# Exercise task:
Update the material below by replacing every "clicked" with "selected" and leaving everything else unchanged.

# Given records:
..............................
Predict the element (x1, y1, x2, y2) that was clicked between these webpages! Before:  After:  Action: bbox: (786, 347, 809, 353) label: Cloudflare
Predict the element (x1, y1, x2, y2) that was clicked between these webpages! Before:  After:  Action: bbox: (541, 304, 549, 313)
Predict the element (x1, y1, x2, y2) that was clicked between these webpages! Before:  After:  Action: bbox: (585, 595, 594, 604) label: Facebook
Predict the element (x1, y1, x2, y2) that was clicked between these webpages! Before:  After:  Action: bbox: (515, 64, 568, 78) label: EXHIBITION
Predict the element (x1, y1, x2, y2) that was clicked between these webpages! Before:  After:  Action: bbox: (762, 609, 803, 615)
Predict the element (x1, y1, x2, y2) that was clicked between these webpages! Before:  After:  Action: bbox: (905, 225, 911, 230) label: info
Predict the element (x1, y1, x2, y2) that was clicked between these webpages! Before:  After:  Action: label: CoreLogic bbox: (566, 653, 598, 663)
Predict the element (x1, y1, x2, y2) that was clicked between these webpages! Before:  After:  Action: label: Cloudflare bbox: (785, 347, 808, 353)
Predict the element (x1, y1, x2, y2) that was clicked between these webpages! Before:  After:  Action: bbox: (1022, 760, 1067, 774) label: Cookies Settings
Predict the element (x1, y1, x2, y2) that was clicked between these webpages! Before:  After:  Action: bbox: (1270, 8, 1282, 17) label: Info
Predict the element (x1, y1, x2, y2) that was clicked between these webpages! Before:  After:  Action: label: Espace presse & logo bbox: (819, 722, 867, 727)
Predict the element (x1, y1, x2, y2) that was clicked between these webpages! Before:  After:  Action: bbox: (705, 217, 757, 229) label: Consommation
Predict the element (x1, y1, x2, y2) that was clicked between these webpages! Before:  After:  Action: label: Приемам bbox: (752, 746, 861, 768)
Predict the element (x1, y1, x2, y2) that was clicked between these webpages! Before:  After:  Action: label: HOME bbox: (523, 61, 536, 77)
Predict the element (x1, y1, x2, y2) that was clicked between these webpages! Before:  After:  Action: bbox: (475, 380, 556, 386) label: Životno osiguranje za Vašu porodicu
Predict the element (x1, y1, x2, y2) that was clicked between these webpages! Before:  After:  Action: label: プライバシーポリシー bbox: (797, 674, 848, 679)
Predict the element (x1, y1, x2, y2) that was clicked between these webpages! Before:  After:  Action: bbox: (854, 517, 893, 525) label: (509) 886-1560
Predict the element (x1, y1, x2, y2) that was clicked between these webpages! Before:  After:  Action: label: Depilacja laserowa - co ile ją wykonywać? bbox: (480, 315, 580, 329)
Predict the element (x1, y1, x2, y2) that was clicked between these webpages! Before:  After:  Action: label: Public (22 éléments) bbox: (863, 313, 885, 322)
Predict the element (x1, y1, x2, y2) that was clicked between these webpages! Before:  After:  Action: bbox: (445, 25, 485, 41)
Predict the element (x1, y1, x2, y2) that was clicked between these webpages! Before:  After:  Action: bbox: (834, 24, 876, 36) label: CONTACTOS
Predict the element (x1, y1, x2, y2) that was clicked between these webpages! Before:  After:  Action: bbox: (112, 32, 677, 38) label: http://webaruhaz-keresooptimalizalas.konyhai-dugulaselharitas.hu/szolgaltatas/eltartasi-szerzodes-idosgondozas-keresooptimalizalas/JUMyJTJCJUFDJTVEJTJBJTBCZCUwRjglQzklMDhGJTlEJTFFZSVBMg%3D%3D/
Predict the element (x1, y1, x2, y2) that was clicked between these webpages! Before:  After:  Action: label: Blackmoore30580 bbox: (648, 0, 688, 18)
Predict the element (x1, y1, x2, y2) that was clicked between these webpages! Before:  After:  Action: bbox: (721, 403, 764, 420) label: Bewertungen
..............................
# Response for this exercise:
Predict the element (x1, y1, x2, y2) that was selected between these webpages! Before:  After:  Action: bbox: (786, 347, 809, 353) label: Cloudflare
Predict the element (x1, y1, x2, y2) that was selected between these webpages! Before:  After:  Action: bbox: (541, 304, 549, 313)
Predict the element (x1, y1, x2, y2) that was selected between these webpages! Before:  After:  Action: bbox: (585, 595, 594, 604) label: Facebook
Predict the element (x1, y1, x2, y2) that was selected between these webpages! Before:  After:  Action: bbox: (515, 64, 568, 78) label: EXHIBITION
Predict the element (x1, y1, x2, y2) that was selected between these webpages! Before:  After:  Action: bbox: (762, 609, 803, 615)
Predict the element (x1, y1, x2, y2) that was selected between these webpages! Before:  After:  Action: bbox: (905, 225, 911, 230) label: info
Predict the element (x1, y1, x2, y2) that was selected between these webpages! Before:  After:  Action: label: CoreLogic bbox: (566, 653, 598, 663)
Predict the element (x1, y1, x2, y2) that was selected between these webpages! Before:  After:  Action: label: Cloudflare bbox: (785, 347, 808, 353)
Predict the element (x1, y1, x2, y2) that was selected between these webpages! Before:  After:  Action: bbox: (1022, 760, 1067, 774) label: Cookies Settings
Predict the element (x1, y1, x2, y2) that was selected between these webpages! Before:  After:  Action: bbox: (1270, 8, 1282, 17) label: Info
Predict the element (x1, y1, x2, y2) that was selected between these webpages! Before:  After:  Action: label: Espace presse & logo bbox: (819, 722, 867, 727)
Predict the element (x1, y1, x2, y2) that was selected between these webpages! Before:  After:  Action: bbox: (705, 217, 757, 229) label: Consommation
Predict the element (x1, y1, x2, y2) that was selected between these webpages! Before:  After:  Action: label: Приемам bbox: (752, 746, 861, 768)
Predict the element (x1, y1, x2, y2) that was selected between these webpages! Before:  After:  Action: label: HOME bbox: (523, 61, 536, 77)
Predict the element (x1, y1, x2, y2) that was selected between these webpages! Before:  After:  Action: bbox: (475, 380, 556, 386) label: Životno osiguranje za Vašu porodicu
Predict the element (x1, y1, x2, y2) that was selected between these webpages! Before:  After:  Action: label: プライバシーポリシー bbox: (797, 674, 848, 679)
Predict the element (x1, y1, x2, y2) that was selected between these webpages! Before:  After:  Action: bbox: (854, 517, 893, 525) label: (509) 886-1560
Predict the element (x1, y1, x2, y2) that was selected between these webpages! Before:  After:  Action: label: Depilacja laserowa - co ile ją wykonywać? bbox: (480, 315, 580, 329)
Predict the element (x1, y1, x2, y2) that was selected between these webpages! Before:  After:  Action: label: Public (22 éléments) bbox: (863, 313, 885, 322)
Predict the element (x1, y1, x2, y2) that was selected between these webpages! Before:  After:  Action: bbox: (445, 25, 485, 41)
Predict the element (x1, y1, x2, y2) that was selected between these webpages! Before:  After:  Action: bbox: (834, 24, 876, 36) label: CONTACTOS
Predict the element (x1, y1, x2, y2) that was selected between these webpages! Before:  After:  Action: bbox: (112, 32, 677, 38) label: http://webaruhaz-keresooptimalizalas.konyhai-dugulaselharitas.hu/szolgaltatas/eltartasi-szerzodes-idosgondozas-keresooptimalizalas/JUMyJTJCJUFDJTVEJTJBJTBCZCUwRjglQzklMDhGJTlEJTFFZSVBMg%3D%3D/
Predict the element (x1, y1, x2, y2) that was selected between these webpages! Before:  After:  Action: label: Blackmoore30580 bbox: (648, 0, 688, 18)
Predict the element (x1, y1, x2, y2) that was selected between these webpages! Before:  After:  Action: bbox: (721, 403, 764, 420) label: Bewertungen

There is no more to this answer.